For four years, plans have been in the works to extend the Dartmouth Harbourfront Trail, closing the three-kilometre gap between its terminus and the start of the Shearwater Flyer Trail. Those plans are now shaping up, as Pleasant-Woodside residents learned at an April community engagement session — where they also had a chance to share enthusiasm and air concerns about the project.
The proposed multi-use pathway is slated to run alongside Pleasant Street, allowing cyclists and pedestrians easier, safer travel through the area. The city began studying the project in 2021 and held its first community engagement session in 2023. The second and most recent session revealed a plan for a three-metre wide multi-use pathway, as outlined on the Shape Your City Halifax website.
David MacIsaac, HRM project manager for the trail planning, expanded that description, telling the Post that the pathway would be a sidewalk and a bi-directional bikeway from Everett Street north to the Woodside Ferry Terminal. A multi-use pathway would be installed from south of Everett Street to Hines Road. The trail offers an easy connection to Lawrencetown Beach and would create another link in the Trans-Canada Trail.
If the city selects this plan, “we’ll have a fair amount of green space,” MacIsaac said. “That will be an opportunity to plant trees and landscape it.”
The project is estimated to cost $10 million, with funding coming from federal, provincial, and municipal levels. Construction will be timed to coincide with a large-scale rehabilitation of Pleasant Street, which includes repaving the road and replacing the curb.
The proposal requires the removal of one of the southbound lanes on Pleasant Street, as well as the acquisition of a small plot of land (about the size of a few parking spots) at the Woodside Ferry Terminal.
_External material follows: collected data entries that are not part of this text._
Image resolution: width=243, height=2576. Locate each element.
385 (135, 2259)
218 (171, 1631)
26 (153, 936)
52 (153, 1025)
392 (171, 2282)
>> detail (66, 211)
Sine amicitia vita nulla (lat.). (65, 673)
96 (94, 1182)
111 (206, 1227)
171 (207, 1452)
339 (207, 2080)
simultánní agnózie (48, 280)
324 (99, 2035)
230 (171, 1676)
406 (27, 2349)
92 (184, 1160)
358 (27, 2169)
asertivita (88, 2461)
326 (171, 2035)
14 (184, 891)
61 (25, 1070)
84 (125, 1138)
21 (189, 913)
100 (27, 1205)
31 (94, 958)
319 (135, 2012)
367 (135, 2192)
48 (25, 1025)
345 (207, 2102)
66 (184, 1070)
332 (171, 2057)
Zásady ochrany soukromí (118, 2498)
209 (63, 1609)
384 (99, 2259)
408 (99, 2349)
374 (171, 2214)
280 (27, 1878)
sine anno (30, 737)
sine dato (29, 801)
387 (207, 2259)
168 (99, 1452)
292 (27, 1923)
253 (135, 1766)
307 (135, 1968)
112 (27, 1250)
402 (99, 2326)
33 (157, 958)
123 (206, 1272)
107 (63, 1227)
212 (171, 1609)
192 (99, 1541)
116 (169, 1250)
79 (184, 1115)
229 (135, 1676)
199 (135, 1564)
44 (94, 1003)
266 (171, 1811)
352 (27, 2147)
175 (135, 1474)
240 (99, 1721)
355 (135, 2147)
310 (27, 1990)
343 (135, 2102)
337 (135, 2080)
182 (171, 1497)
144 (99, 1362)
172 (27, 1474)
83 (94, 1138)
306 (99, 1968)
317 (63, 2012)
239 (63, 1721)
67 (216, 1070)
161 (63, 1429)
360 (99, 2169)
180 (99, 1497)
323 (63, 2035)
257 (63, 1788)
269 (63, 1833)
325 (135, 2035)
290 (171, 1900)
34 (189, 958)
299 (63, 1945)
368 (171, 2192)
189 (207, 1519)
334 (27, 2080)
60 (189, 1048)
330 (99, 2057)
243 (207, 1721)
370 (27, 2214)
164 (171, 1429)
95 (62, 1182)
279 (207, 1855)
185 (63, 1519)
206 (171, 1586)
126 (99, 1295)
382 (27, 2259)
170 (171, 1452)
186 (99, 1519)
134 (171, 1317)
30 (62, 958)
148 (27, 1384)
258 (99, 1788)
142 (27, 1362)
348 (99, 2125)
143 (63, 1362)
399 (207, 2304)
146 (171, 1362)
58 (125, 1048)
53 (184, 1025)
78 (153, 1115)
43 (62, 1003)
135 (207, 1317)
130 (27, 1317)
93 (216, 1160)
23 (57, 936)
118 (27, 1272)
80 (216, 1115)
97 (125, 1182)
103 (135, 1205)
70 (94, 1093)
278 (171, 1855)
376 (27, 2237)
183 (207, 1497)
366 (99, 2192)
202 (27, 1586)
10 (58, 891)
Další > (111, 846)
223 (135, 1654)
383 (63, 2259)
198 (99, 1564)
MacIsaac said this plan requires “almost no property acquisition,”meaning that relatively little land will have to be purchased to make space for the trail.
Most participants at April’s engagement session shared enthusiasm about the plan — especially for a safer connection for bicycle commutes. Because there is no bike lane from the Woodside Ferry Terminal to Hines Road, cyclists are forced into sometimes heavy, fast-moving traffic on a part of Pleasant Street which resembles a highway. “People [at the first engagement session] really felt like they needed to be separated from the car traffic,” MacIsaac said, adding that he has heard concerns about the comfort of people walking or bicycling.
Despite the enthusiasm, some residents felt the planned reduction in southbound traffic lanes could impede the development of communities in South Dartmouth and beyond. “I think that the growth of Eastern Passage and Shearwater really depends on having a route into the city for automobiles,” said Grant MacDonald, a resident of Dartmouth. He told the Post that “the long-proposed Shearwater-Mount Hope Connector road could offer an alternative, even just for a bikeway route, connecting the two trails.” HRM has surveyed the changes to the Pleasant Street corridor route and says the street will “still [be] efficient,” referring to car traffic.
The project is expected to reach the Regional Council this summer. Construction is slated to begin in 2027 and 2028, continuing for multiple years.